Retype all of the records shown beneath this task, exactly as they stand.

Data START

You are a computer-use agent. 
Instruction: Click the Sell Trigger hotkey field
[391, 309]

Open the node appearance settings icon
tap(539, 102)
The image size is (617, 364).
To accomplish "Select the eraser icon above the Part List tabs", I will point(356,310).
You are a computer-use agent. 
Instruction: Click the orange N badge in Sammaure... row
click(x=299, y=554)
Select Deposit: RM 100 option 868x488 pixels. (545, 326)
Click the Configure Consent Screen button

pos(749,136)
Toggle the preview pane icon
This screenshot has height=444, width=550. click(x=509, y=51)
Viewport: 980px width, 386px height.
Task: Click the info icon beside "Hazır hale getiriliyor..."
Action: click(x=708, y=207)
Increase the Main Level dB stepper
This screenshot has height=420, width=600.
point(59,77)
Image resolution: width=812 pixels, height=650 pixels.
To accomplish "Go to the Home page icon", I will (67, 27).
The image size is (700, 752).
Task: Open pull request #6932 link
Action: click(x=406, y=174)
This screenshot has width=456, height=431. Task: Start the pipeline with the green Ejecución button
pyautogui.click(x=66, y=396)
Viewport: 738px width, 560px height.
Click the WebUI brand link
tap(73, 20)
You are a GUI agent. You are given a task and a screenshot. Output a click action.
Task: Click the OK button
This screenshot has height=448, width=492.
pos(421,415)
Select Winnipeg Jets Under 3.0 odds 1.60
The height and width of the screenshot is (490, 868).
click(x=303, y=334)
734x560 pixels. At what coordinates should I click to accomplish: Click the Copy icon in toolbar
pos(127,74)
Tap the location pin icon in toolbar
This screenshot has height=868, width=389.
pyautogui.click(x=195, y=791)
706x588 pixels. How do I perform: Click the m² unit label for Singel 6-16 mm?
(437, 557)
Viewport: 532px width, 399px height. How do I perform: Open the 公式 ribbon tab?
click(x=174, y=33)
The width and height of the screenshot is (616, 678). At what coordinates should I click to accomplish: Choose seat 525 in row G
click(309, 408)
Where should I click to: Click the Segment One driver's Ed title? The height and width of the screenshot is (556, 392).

Data END

(Result of this exercise)
You are a computer-use agent. 
Instruction: Click the Sell Trigger hotkey field
[391, 309]

Open the node appearance settings icon
tap(539, 102)
The image size is (617, 364).
To accomplish "Select the eraser icon above the Part List tabs", I will point(356,310).
You are a computer-use agent. 
Instruction: Click the orange N badge in Sammaure... row
click(x=299, y=554)
Select Deposit: RM 100 option 868x488 pixels. (545, 326)
Click the Configure Consent Screen button

pos(749,136)
Toggle the preview pane icon
This screenshot has height=444, width=550. click(x=509, y=51)
Viewport: 980px width, 386px height.
Task: Click the info icon beside "Hazır hale getiriliyor..."
Action: click(x=708, y=207)
Increase the Main Level dB stepper
This screenshot has height=420, width=600.
point(59,77)
Image resolution: width=812 pixels, height=650 pixels.
To accomplish "Go to the Home page icon", I will (67, 27).
The image size is (700, 752).
Task: Open pull request #6932 link
Action: click(x=406, y=174)
This screenshot has width=456, height=431. Task: Start the pipeline with the green Ejecución button
pyautogui.click(x=66, y=396)
Viewport: 738px width, 560px height.
Click the WebUI brand link
tap(73, 20)
You are a GUI agent. You are given a task and a screenshot. Output a click action.
Task: Click the OK button
This screenshot has height=448, width=492.
pos(421,415)
Select Winnipeg Jets Under 3.0 odds 1.60
The height and width of the screenshot is (490, 868).
click(x=303, y=334)
734x560 pixels. At what coordinates should I click to accomplish: Click the Copy icon in toolbar
pos(127,74)
Tap the location pin icon in toolbar
This screenshot has height=868, width=389.
pyautogui.click(x=195, y=791)
706x588 pixels. How do I perform: Click the m² unit label for Singel 6-16 mm?
(437, 557)
Viewport: 532px width, 399px height. How do I perform: Open the 公式 ribbon tab?
click(x=174, y=33)
The width and height of the screenshot is (616, 678). At what coordinates should I click to accomplish: Choose seat 525 in row G
click(309, 408)
Where should I click to: Click the Segment One driver's Ed title? The height and width of the screenshot is (556, 392).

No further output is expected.